Data shown:
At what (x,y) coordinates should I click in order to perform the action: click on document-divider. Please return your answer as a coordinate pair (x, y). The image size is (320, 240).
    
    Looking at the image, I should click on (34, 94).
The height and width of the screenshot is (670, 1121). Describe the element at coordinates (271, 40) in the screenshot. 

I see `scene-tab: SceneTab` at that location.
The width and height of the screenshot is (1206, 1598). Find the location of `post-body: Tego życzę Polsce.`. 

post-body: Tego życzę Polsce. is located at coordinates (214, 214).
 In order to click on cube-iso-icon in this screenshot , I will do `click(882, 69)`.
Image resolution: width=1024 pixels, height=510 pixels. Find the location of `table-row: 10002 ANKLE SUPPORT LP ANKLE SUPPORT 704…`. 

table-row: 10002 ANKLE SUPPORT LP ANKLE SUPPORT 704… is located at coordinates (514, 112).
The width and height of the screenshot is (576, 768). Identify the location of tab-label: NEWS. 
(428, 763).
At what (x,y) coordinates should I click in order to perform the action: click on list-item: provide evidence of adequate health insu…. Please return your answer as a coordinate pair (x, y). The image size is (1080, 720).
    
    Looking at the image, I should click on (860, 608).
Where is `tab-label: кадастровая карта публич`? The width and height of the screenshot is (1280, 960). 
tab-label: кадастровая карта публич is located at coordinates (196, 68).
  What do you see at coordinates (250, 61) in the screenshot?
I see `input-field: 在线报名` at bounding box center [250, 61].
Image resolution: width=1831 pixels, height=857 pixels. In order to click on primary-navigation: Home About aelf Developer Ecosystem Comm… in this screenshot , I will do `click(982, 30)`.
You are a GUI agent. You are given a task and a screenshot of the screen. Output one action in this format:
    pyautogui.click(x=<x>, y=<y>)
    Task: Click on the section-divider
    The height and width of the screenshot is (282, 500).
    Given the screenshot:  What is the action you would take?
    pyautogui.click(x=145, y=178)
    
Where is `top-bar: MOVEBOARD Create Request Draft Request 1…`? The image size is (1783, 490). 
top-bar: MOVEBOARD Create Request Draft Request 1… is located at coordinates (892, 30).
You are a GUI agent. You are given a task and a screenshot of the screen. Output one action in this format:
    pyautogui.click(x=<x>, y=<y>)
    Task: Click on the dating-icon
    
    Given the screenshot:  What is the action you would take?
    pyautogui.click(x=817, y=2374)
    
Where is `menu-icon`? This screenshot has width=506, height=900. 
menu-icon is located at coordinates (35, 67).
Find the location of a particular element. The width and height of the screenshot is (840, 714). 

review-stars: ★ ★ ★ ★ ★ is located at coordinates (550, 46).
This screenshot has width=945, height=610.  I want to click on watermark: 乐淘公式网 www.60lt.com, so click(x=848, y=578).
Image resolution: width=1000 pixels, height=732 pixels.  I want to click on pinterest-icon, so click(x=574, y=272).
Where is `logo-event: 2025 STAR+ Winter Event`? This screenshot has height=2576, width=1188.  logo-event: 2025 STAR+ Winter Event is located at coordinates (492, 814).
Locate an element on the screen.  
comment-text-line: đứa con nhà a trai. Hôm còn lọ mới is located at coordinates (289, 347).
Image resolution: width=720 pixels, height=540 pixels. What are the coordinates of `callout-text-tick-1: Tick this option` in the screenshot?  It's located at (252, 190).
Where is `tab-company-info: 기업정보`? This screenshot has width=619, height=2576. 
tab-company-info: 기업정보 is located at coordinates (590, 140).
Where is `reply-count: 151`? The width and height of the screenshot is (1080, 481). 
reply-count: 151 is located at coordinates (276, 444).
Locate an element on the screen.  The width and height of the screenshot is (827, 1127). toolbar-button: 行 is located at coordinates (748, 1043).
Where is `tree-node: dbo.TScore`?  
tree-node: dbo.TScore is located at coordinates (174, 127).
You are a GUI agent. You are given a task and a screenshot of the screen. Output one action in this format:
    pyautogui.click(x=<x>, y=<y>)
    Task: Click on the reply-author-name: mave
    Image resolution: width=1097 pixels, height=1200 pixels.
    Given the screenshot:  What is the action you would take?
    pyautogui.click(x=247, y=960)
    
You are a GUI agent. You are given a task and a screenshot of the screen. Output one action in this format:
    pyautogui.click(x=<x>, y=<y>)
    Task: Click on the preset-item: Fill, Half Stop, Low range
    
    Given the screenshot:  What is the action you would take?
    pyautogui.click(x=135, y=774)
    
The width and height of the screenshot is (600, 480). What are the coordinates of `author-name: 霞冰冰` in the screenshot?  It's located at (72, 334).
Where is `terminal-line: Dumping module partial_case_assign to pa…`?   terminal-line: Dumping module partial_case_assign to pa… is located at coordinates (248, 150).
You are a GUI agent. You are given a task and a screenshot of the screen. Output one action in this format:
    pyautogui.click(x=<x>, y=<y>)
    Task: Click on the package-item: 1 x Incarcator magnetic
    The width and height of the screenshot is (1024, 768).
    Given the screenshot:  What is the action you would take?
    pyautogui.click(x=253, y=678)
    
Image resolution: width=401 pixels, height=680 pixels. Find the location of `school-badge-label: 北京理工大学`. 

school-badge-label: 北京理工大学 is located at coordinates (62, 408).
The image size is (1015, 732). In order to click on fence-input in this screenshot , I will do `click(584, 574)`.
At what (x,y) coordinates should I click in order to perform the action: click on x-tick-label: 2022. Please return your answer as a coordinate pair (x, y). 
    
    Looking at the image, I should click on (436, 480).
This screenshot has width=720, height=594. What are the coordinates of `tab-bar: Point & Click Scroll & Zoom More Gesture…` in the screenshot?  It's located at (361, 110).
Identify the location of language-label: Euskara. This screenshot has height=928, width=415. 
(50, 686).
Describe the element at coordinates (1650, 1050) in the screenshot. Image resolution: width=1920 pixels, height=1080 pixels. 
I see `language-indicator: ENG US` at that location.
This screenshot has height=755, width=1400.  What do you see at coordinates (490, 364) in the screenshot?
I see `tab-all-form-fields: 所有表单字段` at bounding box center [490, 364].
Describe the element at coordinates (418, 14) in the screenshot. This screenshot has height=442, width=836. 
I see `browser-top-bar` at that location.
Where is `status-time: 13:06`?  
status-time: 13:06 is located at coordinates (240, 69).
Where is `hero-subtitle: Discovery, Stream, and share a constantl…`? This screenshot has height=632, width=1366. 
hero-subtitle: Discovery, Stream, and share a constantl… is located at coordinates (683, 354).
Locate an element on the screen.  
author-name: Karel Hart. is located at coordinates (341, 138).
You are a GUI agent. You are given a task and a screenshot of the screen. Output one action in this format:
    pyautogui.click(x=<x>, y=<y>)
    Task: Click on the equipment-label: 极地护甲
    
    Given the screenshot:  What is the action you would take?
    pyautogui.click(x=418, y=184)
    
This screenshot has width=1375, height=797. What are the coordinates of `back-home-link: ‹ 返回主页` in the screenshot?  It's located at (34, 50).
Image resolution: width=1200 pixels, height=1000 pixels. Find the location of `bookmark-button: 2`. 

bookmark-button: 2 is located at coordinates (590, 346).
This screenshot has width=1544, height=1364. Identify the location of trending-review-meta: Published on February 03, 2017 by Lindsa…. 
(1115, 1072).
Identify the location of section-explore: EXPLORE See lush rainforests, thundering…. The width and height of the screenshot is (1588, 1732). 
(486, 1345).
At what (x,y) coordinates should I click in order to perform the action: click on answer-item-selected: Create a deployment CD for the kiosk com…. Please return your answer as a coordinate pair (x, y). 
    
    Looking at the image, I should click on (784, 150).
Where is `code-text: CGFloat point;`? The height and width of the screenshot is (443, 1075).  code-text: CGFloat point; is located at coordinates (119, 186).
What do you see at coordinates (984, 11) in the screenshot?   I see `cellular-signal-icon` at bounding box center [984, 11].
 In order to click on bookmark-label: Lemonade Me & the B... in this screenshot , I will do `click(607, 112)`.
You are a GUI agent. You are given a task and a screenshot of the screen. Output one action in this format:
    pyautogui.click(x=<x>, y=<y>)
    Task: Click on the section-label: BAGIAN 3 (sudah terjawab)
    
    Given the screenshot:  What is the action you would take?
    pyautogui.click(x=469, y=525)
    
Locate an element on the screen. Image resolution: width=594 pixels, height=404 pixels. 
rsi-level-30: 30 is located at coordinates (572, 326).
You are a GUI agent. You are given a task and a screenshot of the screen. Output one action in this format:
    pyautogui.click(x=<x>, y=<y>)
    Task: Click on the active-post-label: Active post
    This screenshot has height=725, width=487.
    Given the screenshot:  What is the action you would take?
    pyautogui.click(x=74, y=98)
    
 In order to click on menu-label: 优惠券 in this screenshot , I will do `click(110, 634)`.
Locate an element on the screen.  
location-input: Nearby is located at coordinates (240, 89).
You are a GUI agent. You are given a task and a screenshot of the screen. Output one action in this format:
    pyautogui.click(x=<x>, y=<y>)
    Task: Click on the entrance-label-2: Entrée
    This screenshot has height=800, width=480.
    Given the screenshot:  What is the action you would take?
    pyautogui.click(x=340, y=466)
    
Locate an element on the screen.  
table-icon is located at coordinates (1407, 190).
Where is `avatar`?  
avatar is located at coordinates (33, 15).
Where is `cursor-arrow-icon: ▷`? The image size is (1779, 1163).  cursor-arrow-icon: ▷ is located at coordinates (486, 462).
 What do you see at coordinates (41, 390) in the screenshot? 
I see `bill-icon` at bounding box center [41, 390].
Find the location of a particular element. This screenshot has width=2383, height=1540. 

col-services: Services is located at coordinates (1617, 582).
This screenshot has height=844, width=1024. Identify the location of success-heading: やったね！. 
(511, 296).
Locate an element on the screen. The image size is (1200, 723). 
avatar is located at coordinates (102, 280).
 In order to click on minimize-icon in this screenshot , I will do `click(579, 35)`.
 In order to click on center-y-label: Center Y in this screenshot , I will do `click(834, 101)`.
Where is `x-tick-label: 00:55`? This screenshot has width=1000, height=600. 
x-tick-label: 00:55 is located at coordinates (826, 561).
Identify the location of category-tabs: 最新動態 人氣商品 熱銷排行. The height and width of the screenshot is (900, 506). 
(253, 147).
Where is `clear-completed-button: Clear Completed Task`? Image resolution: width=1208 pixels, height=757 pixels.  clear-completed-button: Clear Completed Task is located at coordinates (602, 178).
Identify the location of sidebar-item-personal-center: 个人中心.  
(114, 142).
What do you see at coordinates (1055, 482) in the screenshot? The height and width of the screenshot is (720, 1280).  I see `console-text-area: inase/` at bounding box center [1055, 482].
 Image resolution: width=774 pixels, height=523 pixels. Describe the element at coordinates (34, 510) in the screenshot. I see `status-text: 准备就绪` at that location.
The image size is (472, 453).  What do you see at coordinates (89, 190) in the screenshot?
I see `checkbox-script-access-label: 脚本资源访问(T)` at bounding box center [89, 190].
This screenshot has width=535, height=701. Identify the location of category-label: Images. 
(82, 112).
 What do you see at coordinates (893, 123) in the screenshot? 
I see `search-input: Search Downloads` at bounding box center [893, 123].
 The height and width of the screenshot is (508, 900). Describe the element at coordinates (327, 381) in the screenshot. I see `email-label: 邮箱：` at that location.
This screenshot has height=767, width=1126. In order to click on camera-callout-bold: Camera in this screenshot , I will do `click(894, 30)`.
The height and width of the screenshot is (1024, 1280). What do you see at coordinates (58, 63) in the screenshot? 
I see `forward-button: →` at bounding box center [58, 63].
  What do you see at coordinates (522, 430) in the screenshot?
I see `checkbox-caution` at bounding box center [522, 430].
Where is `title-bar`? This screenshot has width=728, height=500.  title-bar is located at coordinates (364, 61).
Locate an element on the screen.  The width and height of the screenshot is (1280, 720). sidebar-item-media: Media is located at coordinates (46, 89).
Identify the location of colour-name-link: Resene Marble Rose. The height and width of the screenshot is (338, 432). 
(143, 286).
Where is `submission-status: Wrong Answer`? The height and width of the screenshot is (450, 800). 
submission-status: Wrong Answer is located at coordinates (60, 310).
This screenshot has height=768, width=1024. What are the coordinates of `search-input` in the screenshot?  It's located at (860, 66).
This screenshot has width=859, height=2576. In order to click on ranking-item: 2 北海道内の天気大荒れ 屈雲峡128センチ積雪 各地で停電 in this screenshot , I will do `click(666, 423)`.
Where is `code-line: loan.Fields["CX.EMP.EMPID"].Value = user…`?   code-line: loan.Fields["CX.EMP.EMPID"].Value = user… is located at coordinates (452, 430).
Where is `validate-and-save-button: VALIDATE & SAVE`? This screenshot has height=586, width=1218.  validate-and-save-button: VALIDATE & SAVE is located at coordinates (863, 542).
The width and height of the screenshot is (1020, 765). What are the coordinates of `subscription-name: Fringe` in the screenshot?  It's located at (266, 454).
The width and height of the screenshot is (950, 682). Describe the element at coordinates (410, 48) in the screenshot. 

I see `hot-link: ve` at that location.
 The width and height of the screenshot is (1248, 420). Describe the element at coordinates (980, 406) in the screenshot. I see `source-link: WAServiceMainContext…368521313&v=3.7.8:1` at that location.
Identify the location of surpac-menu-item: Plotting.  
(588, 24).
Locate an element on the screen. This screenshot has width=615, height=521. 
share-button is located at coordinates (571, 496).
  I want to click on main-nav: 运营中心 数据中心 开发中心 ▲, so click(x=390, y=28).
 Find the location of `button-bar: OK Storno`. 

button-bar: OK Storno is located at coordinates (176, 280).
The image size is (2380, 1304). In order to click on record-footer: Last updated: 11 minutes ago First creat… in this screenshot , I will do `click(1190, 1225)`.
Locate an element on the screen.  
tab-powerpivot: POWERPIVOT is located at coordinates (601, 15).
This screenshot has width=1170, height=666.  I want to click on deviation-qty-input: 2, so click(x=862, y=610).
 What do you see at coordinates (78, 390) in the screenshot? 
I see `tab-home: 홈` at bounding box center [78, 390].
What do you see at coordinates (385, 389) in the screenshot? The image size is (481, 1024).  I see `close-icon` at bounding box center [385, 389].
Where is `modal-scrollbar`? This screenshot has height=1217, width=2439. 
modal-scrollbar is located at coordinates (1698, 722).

Prompt: Convert the lines above, starting with the line that contains "is (1783, 490)." and going on through the line that contains "pyautogui.click(x=817, y=2374)", into a JSON list of strings with one string per line, leaving out blank lines.

Your solution:
[
  "Where is `top-bar: MOVEBOARD Create Request Draft Request 1…`? The image size is (1783, 490). ",
  "top-bar: MOVEBOARD Create Request Draft Request 1… is located at coordinates (892, 30).",
  "You are a GUI agent. You are given a task and a screenshot of the screen. Output one action in this format:",
  "    pyautogui.click(x=<x>, y=<y>)",
  "    Task: Click on the dating-icon",
  "    Given the screenshot:  What is the action you would take?",
  "    pyautogui.click(x=817, y=2374)"
]